No discernible washout was observed for menthol in the majority of the datasets; thus, it was excluded from consideration in the further data processing. The low levels of menthol in exhaled breath are perhaps unexpected, as a previous analysis of the headspace of the peppermint oil by GC-MS indicated that menthol accounts for 8.7 ± 1.5% of the total concentration of volatiles emitted from the oil [14]. However, breath menthol levels were also found to be low in the preliminary PTR-MS study [14]. A plausible explanation for this is that menthol is rapidly metabolized into menthol glucuronide in the liver and excreted from the body through urine, whereas 1,8-cineole is not metabolized efficiently and is predominantly removed from blood via gas exchange in the lungs; this, in part, would also explain the observed differences in the recorded washouts between these two compounds [14]. Menthone is thought to be metabolized to (+)-neomenthol and 7-hydroxymenthone by human liver microsomes [17] . For the monoterpenes, α-pinene is metabolized and transferred from blood to urine with a rapid renal elimination [18]. Limonene is metabolized in the liver by CYP2C9 and CYP2C19 enzymes [19]. Menthofuran is also metabolized in the liver by CYP450 enzymes [20]. This suggests that the signal attributed to the sum of monoterpenes and 1,8-cineole primarily consists of 1,8-cineole. All volatile compounds measured by SIFT-MS, apart from menthofuran, exhibited a characteristic washout, i.e. a significant increase from baseline concentration after capsule ingestion followed by a decrease in concentration, and are therefore considered appropriate for use in future SIFT-MS benchmarking studies of this nature.

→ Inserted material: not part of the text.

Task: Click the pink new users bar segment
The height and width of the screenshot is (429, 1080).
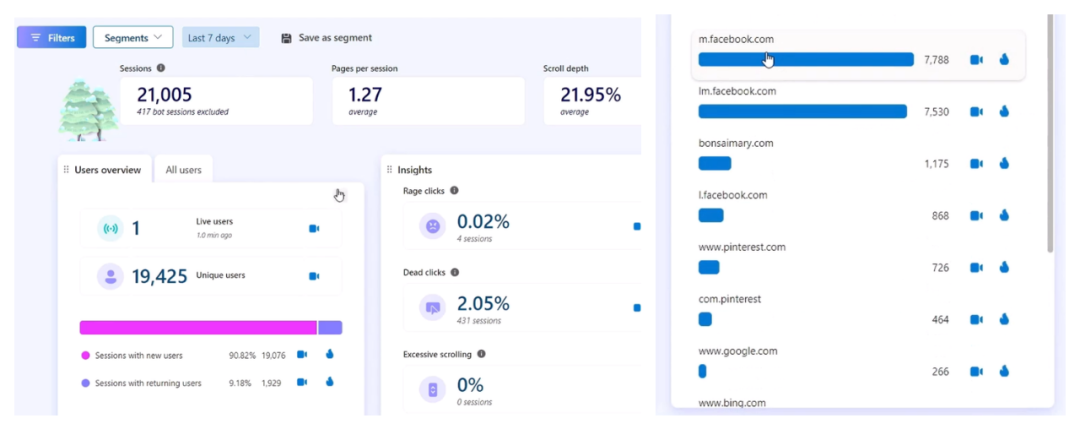Action: coord(198,328)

4.2. Individual compound washouts and benchmark values

The washout values that met the inclusion criteria in each dataset were calculated for each compound, respectively for the PTR-MS and SIFT-MS analyses (tables 3 and 4). Large intra- and inter-dataset variability was observed, as is apparent from the high RSDs (supplementary tables S2 and S3). This indicates that the peppermint washout is affected by several factors, which are discussed below. A comparison of the lower 95% confidence interval from each of the PTR-MS datasets against the benchmark value for each compound revealed that less than half of the datasets for all the recorded compounds were above the benchmark. For SIFT-MS, only one of the two datasets exhibited washout times above the benchmark values.

The aim of this technical note is to provide an initial set of benchmark values that will allow breath researchers to compare data obtained with their own methods when carrying out the washout experiment. As only a relatively small number of datasets are included in the present study, each dataset can have a large effect on the overall benchmark values. Correspondingly, it is important to note that the initial benchmark values reported herein act as a basis for the future addition of datasets and a subsequent recalculation of the benchmarks, making them more robust over time. It should be further noted, however, that the large variations observed within the datasets strongly suggests that there are several factors that play a key role in the washout of the peppermint oil capsule via breath that need to be explored in greater detail; these include sampling methods, instrumental settings, and biological variation between participants, amongst other factors.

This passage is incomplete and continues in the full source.